THE CIRCUS OF the Damned is housed in an old warehouse. Its name is emblazoned across the roof in colored lights. Giant clown figurines dance around the words in frozen pantomime. If you look very closely at the clowns, you notice they have fangs. But only if you look very closely.

The sides of the building are strung with huge plastic cloth signs, like an old-fashioned sideshow. One banner showed a man being hung; “The Death-Defying Count Alcourt,” it said. Zombies crawled from a graveyard in one picture; “Watch the Dead Rise from the Grave.” A very bad drawing showed a man halfway between wolf and man shape; Fabian, the Werewolf. There were other signs. Other attractions. None of them looked very wholesome.

Guilty Pleasures treads a thin line between entertainment and the sadistic. The Circus goes over the edge and down into the abyss.

And here I go inside. Oh, joy in the morning.

Noise hits you at the door. A blast of carnival sound, the push and shove of the crowd, the rustling of hundreds of people.

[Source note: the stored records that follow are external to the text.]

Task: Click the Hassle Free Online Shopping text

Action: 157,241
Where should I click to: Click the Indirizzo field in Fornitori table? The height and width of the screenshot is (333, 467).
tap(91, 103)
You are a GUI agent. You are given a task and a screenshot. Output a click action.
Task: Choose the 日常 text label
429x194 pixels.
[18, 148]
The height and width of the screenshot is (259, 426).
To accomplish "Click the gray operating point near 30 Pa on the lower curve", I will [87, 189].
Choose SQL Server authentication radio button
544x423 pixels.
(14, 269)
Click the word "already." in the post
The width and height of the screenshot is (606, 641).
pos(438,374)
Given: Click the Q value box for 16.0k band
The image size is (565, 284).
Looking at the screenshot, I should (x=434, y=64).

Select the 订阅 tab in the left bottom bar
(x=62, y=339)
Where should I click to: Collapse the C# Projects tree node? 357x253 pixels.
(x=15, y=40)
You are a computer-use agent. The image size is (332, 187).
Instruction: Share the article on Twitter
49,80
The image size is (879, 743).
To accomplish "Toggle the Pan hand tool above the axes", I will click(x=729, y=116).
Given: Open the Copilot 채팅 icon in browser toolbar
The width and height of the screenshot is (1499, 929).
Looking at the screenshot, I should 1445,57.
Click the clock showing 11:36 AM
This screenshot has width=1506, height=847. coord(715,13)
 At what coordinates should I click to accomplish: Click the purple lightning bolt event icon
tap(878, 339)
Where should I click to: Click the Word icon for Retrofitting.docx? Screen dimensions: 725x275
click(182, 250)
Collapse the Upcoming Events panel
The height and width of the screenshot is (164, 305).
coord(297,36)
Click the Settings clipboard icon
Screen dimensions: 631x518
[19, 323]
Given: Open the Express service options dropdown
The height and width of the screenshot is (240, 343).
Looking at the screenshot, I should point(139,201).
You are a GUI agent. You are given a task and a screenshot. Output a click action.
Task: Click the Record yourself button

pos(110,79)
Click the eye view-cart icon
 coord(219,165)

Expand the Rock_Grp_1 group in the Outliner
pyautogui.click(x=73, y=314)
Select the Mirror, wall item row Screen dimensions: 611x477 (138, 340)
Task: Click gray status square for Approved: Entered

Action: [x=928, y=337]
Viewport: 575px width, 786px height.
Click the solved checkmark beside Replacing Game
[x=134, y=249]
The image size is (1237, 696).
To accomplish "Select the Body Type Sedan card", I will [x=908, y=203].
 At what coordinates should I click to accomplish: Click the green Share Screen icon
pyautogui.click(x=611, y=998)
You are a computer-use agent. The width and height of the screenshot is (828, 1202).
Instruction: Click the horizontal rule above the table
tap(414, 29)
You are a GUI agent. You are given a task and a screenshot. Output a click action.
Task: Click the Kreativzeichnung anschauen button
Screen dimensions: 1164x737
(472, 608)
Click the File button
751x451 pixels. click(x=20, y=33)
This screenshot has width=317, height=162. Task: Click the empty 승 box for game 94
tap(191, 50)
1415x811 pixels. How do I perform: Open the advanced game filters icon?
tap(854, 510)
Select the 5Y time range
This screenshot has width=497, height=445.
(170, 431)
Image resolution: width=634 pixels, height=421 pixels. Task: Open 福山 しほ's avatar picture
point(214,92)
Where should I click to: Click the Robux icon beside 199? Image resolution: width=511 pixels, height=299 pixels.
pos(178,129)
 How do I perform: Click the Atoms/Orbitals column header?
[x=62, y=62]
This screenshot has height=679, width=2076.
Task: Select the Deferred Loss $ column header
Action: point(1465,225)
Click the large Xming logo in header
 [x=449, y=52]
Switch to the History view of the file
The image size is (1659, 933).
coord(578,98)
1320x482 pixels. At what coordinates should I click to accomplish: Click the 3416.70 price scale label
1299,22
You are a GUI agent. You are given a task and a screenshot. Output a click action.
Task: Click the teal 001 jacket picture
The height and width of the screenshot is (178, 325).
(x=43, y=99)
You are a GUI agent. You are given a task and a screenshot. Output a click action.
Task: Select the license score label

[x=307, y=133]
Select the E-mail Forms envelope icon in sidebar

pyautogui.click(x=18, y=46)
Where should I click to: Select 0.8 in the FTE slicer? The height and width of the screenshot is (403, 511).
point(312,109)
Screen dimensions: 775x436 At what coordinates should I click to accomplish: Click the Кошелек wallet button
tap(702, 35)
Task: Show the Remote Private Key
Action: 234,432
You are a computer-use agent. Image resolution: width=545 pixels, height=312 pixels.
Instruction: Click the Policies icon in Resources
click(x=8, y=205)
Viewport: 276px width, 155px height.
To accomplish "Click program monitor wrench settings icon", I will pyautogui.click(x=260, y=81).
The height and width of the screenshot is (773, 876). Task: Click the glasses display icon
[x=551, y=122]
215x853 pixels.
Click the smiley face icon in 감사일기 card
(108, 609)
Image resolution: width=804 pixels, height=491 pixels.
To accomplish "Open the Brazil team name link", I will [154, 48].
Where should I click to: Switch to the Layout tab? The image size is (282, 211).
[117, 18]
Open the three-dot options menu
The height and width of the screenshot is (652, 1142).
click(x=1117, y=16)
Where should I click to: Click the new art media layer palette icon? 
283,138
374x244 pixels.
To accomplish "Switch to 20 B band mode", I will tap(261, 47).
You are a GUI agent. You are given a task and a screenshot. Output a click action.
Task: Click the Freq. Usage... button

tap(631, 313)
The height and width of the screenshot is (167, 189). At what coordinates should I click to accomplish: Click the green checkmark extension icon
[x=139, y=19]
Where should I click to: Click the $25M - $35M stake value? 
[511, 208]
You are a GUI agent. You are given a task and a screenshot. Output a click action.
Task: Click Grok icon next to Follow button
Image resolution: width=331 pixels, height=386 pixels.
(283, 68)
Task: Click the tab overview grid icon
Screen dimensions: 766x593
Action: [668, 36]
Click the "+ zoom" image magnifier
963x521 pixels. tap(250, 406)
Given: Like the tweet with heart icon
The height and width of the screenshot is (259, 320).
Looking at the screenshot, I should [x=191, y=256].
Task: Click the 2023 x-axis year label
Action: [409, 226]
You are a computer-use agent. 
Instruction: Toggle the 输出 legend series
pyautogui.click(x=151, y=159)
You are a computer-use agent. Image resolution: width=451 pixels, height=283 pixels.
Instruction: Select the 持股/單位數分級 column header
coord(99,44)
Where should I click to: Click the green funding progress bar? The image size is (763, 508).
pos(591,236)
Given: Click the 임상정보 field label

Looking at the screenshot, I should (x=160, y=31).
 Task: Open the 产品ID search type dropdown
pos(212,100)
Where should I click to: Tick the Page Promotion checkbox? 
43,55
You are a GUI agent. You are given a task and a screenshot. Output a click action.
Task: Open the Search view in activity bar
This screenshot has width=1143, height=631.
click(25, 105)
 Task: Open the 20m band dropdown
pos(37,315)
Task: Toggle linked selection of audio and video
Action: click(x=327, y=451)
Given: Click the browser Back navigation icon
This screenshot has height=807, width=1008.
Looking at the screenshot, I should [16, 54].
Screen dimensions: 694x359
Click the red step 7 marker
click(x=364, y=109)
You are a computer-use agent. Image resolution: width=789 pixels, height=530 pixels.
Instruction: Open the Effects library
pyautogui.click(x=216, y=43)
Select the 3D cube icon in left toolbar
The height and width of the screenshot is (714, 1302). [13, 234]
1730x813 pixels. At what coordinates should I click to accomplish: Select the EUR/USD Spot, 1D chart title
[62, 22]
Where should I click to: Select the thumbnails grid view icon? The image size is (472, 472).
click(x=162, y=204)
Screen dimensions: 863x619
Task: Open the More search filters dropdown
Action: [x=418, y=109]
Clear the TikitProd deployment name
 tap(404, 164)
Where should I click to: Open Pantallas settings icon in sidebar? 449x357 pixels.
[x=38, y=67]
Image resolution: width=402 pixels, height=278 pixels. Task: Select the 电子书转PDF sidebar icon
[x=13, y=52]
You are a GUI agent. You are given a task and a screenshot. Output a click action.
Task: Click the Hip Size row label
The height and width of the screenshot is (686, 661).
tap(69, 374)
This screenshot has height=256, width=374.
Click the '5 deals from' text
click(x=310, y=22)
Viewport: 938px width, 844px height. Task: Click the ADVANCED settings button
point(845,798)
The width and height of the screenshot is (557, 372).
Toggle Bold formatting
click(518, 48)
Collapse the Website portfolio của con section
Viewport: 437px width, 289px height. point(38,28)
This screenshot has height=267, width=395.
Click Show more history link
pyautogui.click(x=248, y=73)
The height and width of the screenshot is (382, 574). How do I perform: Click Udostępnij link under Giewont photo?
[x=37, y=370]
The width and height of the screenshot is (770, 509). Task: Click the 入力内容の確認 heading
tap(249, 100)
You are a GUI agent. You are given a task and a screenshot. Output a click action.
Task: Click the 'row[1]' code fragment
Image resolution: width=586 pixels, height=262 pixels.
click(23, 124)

The lights spill and scream in a hundred different colors, all eye-searing, all guaranteed to attract attention, or make you lose your lunch. Of course, maybe that was just my nerves.

The smell is formed of cotton candy, corn dogs, the cinnamon smell of elephant ears, snow cones, sweat, and under it all a neck-ruffling smell. Blood smells like sweet copper pennies, and that smell mingles over everything. Most people don’t recognize it. But there is another scent on the air, not just blood, but violence. Of course, violence has no smell. Yet, always here, there is—something. The barest hint of long-closed rooms and rotting cloth.

I had never come here before, except on police business. What I wouldn’t have given for a few uniforms right now.

The crowd parted like water in front of a ship. Winter, Mr. Muscles, moved through the people, and instinctively they moved out of his way. I’d have moved out of his way, too, but I didn’t think I’d get the chance.

Winter was wearing a proverbial strongman’s outfit. It had fake zebra stripes on a white background and left most of his upper body exposed. His legs in the striped leotard rippled and corded, like it was a second skin. His bicep, unflexed, was bigger around than both my arms. He stopped in front of me, towering over me, and knowing it.

“Is your entire family obscenely tall, or is it just you?” I asked.

He frowned, eyes narrowing. I don’t think he got it. Oh, well. “Follow me,” he said. With that he turned and walked back through the crowd.

I guess I was supposed to follow like a good little girl. Shit. A large blue tent took up one corner of the warehouse. People were lining up, showing tickets. A man was calling out in a booming voice, “Almost show time, folks. Present your tickets and enter. See the hanging man. Count Alcourt will be executed before your very eyes.”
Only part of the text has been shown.